- [What to produce] The lines to transcribe begin with the one containing "The width and" and end with the last line below; reproduce them exactly, without the pictures.

- [Material for this task]
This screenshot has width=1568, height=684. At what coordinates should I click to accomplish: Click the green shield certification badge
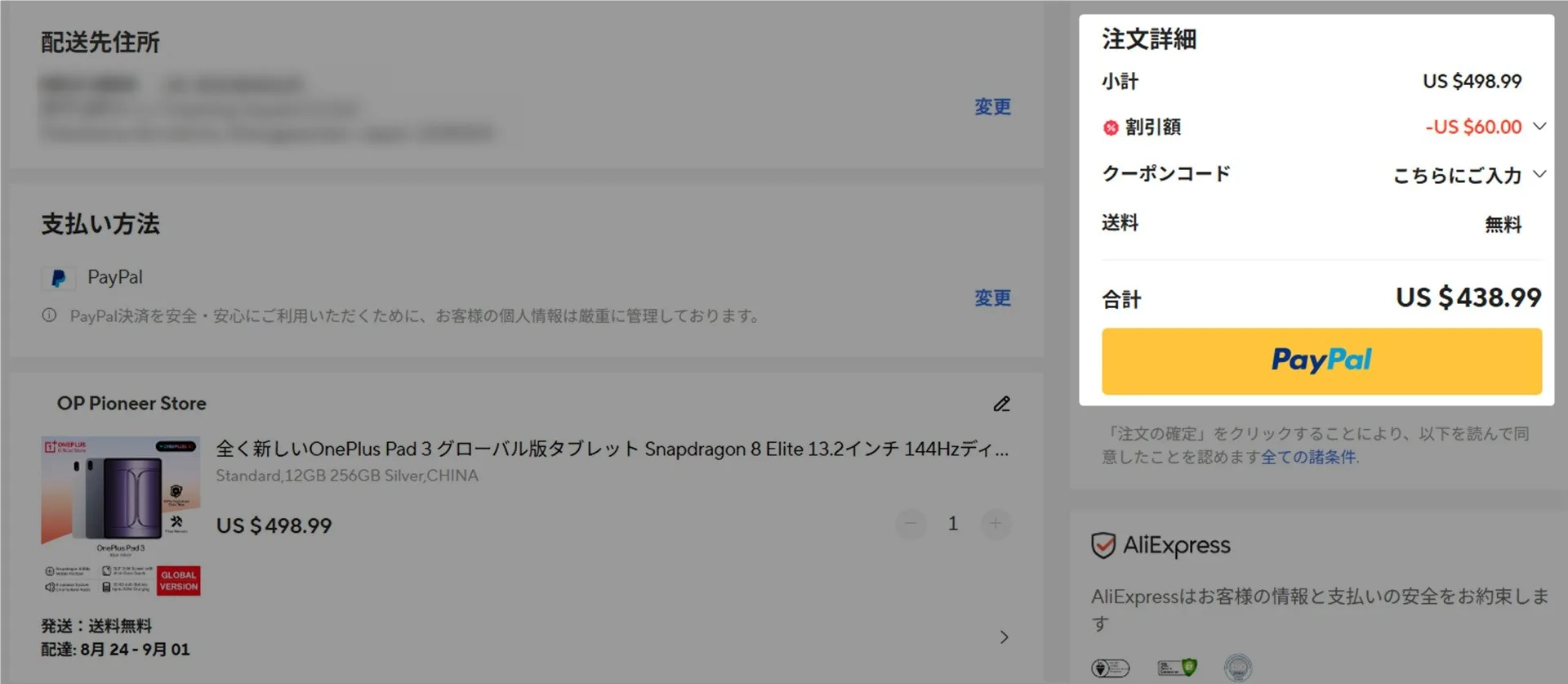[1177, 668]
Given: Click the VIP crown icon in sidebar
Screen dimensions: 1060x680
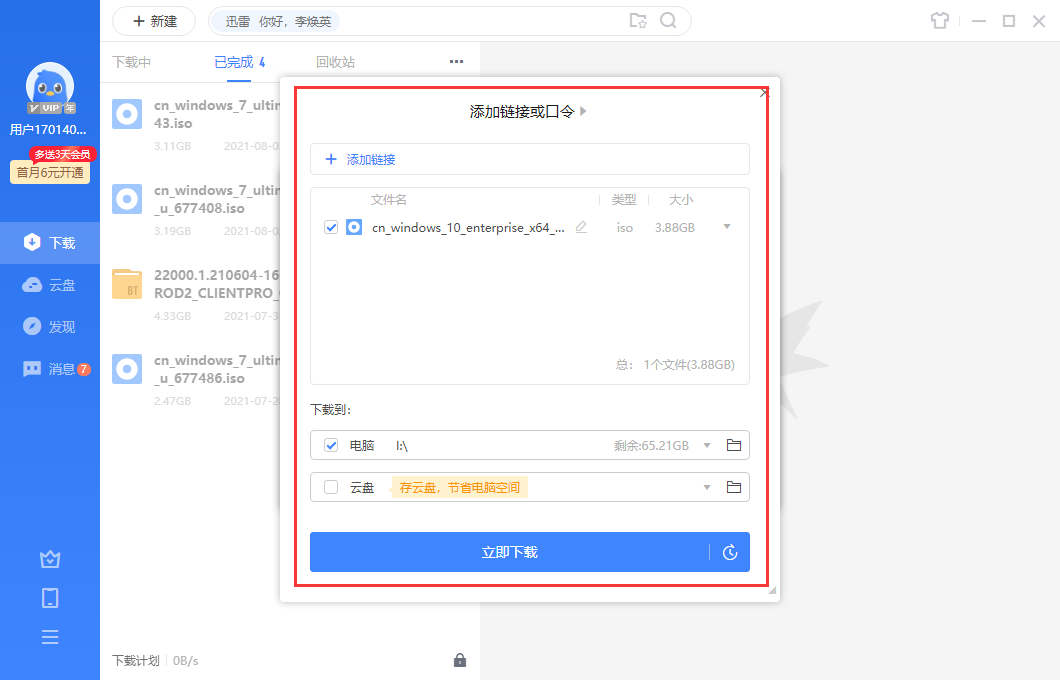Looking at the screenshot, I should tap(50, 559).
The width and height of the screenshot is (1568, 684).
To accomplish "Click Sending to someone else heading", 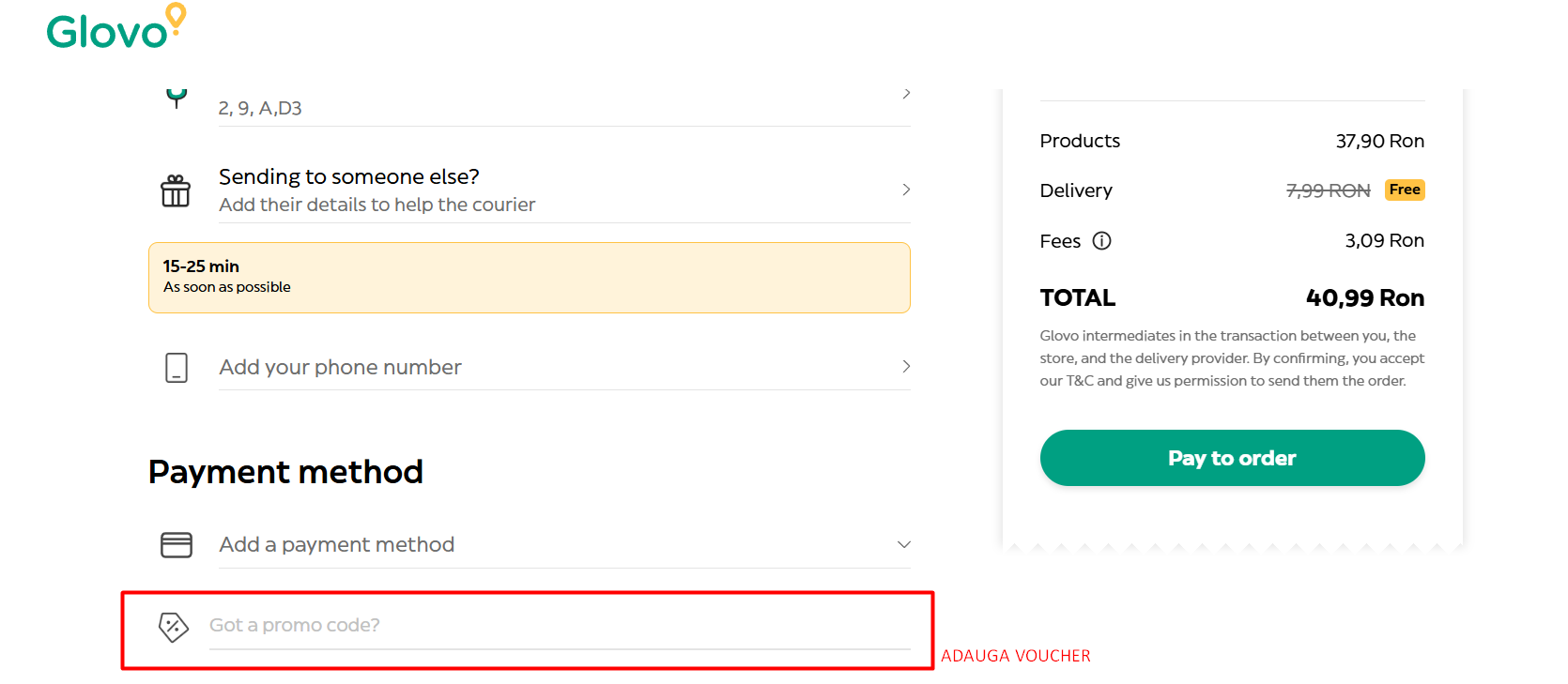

- [Answer to this task]
The width and height of the screenshot is (1568, 684).
To accomplish "Click Sending to someone else heading", 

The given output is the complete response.